A lot of these ideas appeared much later in the Self- Help and the New Age movement – often without Henry’s  humour but with added earnestness. He defined himself as a crank, but a special kind of crank:

On being a crank…

The difficulty is that my friends do not understand that I am a peculiar crank. Nature has made an entirely different set of laws and regulations for me; just for me alone and not applicable to any of you. I am governed by a peculiar mystical system; a system that is invisible, intangible, undemonstratable, unprovable, and unbelievable. I am especially protected by the Gods, so that no harm can come to me. Nothing ever happens to me but what I deserve. I never get stung unless I go too close to a wasp’s nest. I never get sick unless I need to. Nobody is ever unjust to me. Nobody steals anything from me but what I can get along without. I never lose an eye* that I have to have.

*Footnote— Henry Leroy, fairly early in his career, lost an eye, which was replaced by a glass eye which he often joked about.

Did Los Angeles produce any other philosophers? You could put forward eden ahbez, (cue Nat King Cole singing Nature Boy), Raymond Chandler, Charles Bukowski even Aldous Huxley…

6 thoughts on “A Los Angeles philosopher

  1. Rainer

    Very good rediscovery. The non reliance on advice reminds me of the existentialist particularly Sartre. Other LA philosopers? Try Sam Harris and at a pint Philip K Dick.

    Reply
  2. BAREFOOT TED MCDONALD

    It’s funny you mention eden ahbez. Did you happen to see the photo of Freedom Hill Henry’s son from 1924? >>http://wesclark.com/burbank/henrys.html

    I used to live at the base of Freedom Hill in today’s Shadow Hills. I first became aware of him while studying another California philosopher (i.e., he lived the last 20 years of his life in CA) named J. William Lloyd who lived at the base of Freedom Hill and was an inspiration to FHH.

    Lloyd was corresponding with Aldous Huxley in the 1930s.
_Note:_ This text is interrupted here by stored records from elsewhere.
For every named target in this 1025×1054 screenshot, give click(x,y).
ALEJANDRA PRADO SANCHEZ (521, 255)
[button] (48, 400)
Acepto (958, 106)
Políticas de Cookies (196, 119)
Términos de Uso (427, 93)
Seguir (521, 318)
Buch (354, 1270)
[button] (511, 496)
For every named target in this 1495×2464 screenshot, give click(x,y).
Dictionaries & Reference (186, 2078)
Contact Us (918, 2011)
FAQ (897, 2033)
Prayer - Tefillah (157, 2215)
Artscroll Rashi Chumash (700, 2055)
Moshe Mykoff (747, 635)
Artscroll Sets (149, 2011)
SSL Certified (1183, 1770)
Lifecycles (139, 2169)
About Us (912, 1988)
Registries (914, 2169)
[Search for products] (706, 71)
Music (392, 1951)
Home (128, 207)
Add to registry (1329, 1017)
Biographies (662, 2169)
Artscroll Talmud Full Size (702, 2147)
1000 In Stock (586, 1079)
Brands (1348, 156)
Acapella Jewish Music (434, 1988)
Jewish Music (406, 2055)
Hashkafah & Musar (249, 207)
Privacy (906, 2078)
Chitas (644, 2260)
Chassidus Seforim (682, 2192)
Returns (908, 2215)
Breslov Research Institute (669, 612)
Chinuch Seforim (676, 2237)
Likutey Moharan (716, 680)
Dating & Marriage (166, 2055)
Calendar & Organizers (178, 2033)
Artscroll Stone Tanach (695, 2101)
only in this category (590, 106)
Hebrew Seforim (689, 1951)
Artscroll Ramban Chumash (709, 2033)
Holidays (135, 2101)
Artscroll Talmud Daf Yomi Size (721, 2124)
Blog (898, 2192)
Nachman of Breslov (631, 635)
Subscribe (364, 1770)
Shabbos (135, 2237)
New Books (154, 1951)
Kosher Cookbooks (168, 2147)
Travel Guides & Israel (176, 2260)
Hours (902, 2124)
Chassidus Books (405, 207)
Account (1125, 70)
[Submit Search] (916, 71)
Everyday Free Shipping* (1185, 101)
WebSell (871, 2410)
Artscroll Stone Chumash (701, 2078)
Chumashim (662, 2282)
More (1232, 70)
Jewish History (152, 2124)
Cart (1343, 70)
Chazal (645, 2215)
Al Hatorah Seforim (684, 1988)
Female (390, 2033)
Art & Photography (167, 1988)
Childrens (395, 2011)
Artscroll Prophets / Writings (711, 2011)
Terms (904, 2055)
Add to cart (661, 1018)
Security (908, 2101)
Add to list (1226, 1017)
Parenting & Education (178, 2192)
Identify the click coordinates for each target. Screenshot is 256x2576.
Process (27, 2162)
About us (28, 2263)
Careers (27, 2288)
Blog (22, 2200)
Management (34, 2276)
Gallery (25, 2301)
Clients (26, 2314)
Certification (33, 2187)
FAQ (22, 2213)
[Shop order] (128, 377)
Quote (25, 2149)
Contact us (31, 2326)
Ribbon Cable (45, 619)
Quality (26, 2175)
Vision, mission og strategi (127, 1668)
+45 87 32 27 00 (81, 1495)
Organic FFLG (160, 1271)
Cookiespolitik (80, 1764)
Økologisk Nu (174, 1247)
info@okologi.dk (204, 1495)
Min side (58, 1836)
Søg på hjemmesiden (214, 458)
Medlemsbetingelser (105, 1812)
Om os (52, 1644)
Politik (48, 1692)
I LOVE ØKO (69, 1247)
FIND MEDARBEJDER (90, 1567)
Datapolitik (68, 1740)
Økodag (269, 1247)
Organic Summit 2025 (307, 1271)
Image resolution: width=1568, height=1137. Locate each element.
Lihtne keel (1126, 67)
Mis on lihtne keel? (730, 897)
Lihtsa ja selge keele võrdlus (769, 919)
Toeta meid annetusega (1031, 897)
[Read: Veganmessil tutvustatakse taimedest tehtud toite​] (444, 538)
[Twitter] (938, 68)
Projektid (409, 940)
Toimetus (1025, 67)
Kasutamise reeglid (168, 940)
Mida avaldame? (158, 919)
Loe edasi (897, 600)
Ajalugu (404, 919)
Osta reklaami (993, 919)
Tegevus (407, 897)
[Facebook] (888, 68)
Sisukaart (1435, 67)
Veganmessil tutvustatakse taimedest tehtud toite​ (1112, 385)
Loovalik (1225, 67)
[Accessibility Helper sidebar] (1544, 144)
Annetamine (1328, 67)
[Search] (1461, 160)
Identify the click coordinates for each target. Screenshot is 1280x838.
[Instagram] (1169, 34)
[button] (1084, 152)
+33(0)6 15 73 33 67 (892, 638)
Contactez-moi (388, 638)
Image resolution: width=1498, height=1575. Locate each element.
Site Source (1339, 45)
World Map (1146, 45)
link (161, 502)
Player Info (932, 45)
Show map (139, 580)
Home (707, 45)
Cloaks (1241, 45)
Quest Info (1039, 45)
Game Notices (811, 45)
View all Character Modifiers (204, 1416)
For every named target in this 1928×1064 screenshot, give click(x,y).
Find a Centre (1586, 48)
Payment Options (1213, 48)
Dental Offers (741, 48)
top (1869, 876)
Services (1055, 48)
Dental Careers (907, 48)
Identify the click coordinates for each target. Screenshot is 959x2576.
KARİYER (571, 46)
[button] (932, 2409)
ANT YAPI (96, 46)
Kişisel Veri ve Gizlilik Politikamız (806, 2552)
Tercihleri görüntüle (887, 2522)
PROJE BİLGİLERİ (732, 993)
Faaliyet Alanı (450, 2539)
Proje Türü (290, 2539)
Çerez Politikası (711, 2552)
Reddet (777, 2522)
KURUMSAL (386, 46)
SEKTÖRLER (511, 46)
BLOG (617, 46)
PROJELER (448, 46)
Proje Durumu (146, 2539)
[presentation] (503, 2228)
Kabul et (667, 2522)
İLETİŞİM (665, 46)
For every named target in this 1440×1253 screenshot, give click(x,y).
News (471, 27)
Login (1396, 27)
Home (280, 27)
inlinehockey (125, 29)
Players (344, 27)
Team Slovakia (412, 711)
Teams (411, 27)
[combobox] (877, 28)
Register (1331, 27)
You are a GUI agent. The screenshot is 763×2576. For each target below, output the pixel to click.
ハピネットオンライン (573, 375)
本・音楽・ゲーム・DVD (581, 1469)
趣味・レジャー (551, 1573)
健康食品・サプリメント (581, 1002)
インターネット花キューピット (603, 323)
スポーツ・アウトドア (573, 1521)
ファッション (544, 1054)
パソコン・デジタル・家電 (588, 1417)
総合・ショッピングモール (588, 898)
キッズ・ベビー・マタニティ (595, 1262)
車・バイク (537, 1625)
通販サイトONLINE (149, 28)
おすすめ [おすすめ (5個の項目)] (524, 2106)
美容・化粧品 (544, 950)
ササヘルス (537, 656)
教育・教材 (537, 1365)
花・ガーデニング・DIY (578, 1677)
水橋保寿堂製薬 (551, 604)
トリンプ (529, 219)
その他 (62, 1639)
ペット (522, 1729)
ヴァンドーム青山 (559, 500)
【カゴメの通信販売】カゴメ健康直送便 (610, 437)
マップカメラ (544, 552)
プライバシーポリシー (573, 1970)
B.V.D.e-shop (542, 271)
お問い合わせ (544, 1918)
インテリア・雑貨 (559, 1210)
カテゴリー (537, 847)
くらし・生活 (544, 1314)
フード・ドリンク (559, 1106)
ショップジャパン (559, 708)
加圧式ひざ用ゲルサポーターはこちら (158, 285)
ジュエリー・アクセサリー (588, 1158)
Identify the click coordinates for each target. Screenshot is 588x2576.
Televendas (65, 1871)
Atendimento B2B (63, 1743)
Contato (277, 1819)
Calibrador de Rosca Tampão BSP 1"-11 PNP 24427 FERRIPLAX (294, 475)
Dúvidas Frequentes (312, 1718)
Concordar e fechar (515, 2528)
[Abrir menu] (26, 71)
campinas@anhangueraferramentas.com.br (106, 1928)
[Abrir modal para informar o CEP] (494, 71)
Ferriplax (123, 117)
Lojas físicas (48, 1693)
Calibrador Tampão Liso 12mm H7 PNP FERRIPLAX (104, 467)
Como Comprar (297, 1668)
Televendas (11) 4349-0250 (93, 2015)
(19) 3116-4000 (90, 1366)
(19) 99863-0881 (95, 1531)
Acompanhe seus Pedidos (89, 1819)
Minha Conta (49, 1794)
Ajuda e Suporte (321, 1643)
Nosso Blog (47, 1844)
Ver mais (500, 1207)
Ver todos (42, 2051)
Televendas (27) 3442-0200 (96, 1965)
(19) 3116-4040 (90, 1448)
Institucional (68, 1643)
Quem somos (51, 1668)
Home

And amazingly, there seems to be a connection between him and eden ahbez.

    LLoyd’s book titled “The Dwellers in Vale Sunrise” published in 1904 was considered to be the first time a hippy group is described in American literature. Laurence Veysey in his 1973 University of Chicago Press book titled “The Communal Experience: Anarchist & Mystical Communities in Twentieth-Century America” writes in Chapter 1 after quoting a passage from Lloyd’s book that: “…one is soon aware of having stumbled into the presence of the very first “hippie” band in the history of the American imagination.” p. 19

    I have lots more information on many of these characters, especially Lloyd and Freedom Hill Henry.

    Best Regards, BFT

    Reply
  3. Jot 101 Post author

    Many thanks Ted– much of my info came from that link + our copy of his excellent book Happy in Hell. I think he would have got on with Sartre and even E Tolle. Thanks for the info on William Lloyd another Los Angeles philosopher. I have a book somewhere called Children of the Sun which links this crowd back to Germany in the late 19th century and groups like the wandervogel– also early hippie types. Stuff in there on eden ahbez and the immortal Gypsy Boots!

    Reply
  4. BAREFOOT TED MCDONALD

    Howdy Jot 101

    Sorry to take so long to get back to you.

    I am familiar with Children of the Sun, but the hippy influence that Lloyd brings to the table is not from Germany, but rather rooted in the American Transcendentalist tradition: Emerson, Thoreau and Whitman.

    Freedom Hill Henry was a friend of Lloyd’s and was strongly influenced by J. William Lloyd’s books, especially the Natural Man and Dawn Thought.